Chubb adds more inflation to loss cost outlook; rates hold pace for now
US P&C insurer Chubb has upped its outlook for loss cost growth to 6.5 percent as inflation refuses to abate and continues to press up against the adequacy of current market pricing, Chubb CEO Evan Greenberg has said.
“While the level of rate increases is moderating, the vast majority of our portfolio is achieving favourable risk adjusted returns and additional rate is therefore required primarily to keep pace with loss costs, which are hardly benign,” Greenberg told his company’s Q2 earnings call.
Chubb thus increased their loss cost call in North America to 6.5 percent in anticipation of rising costs, Greenberg said of what he assures investors is pure outlook, not catch-up accounting. “The actual trends we are observing at this time are lower.”
Greenberg speaks to a short-tail loss trend up half a tick to 7 percent, long-tail excluding workers comp up half a tick to 6.5 percent and first-dollar workers comp somewhere between 4 percent and 4.5 percent.
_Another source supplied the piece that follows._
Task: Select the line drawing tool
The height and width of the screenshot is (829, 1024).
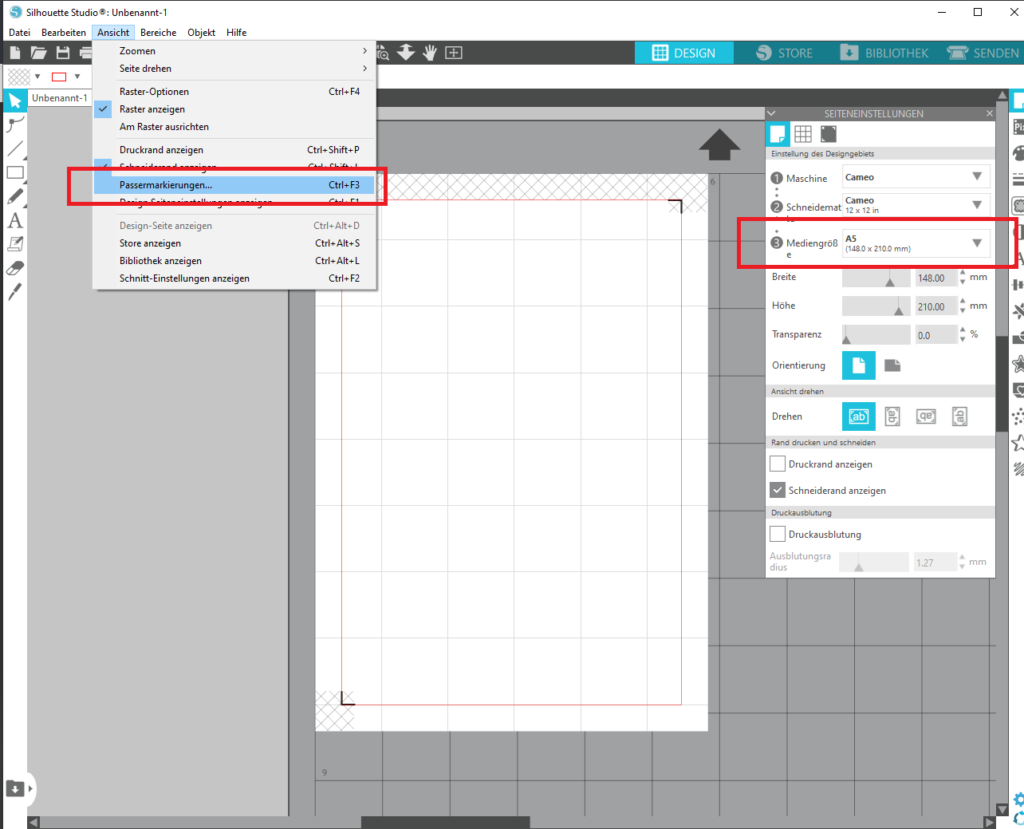Action: tap(15, 149)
Rates to date have kept ahead of the pace. Greenberg compares his 6.5 percent loss cost outlook to the latest pricing gains at 10.5 percent and assures that rates “have achieved adequacy in most all our portfolio”.Increased competition has begun to crowd the market in acknowledgement of the largely adequate pricing being taken, Greenberg claimed.
“I think the market is, on the one hand, becoming more competitive as companies rationally want to grow in what is an adequately rated environment. On the other hand, I see, it can have a sense of the kind of reactions companies are having to loss cost and inflation,” Greenberg said of the evolving market balance.
“The market is rational to me at this time,” he said. “The market is reasonably disciplined and, I suspect, will remain so given not only the spectre of loss cost inflation, but the presence of other risk exposures, such as climate change, the war in Ukraine, the litigation environment, cyber and the overall cost of reinsurance.
“Plenty of reminders to managements to get paid for the exposures underwritten.”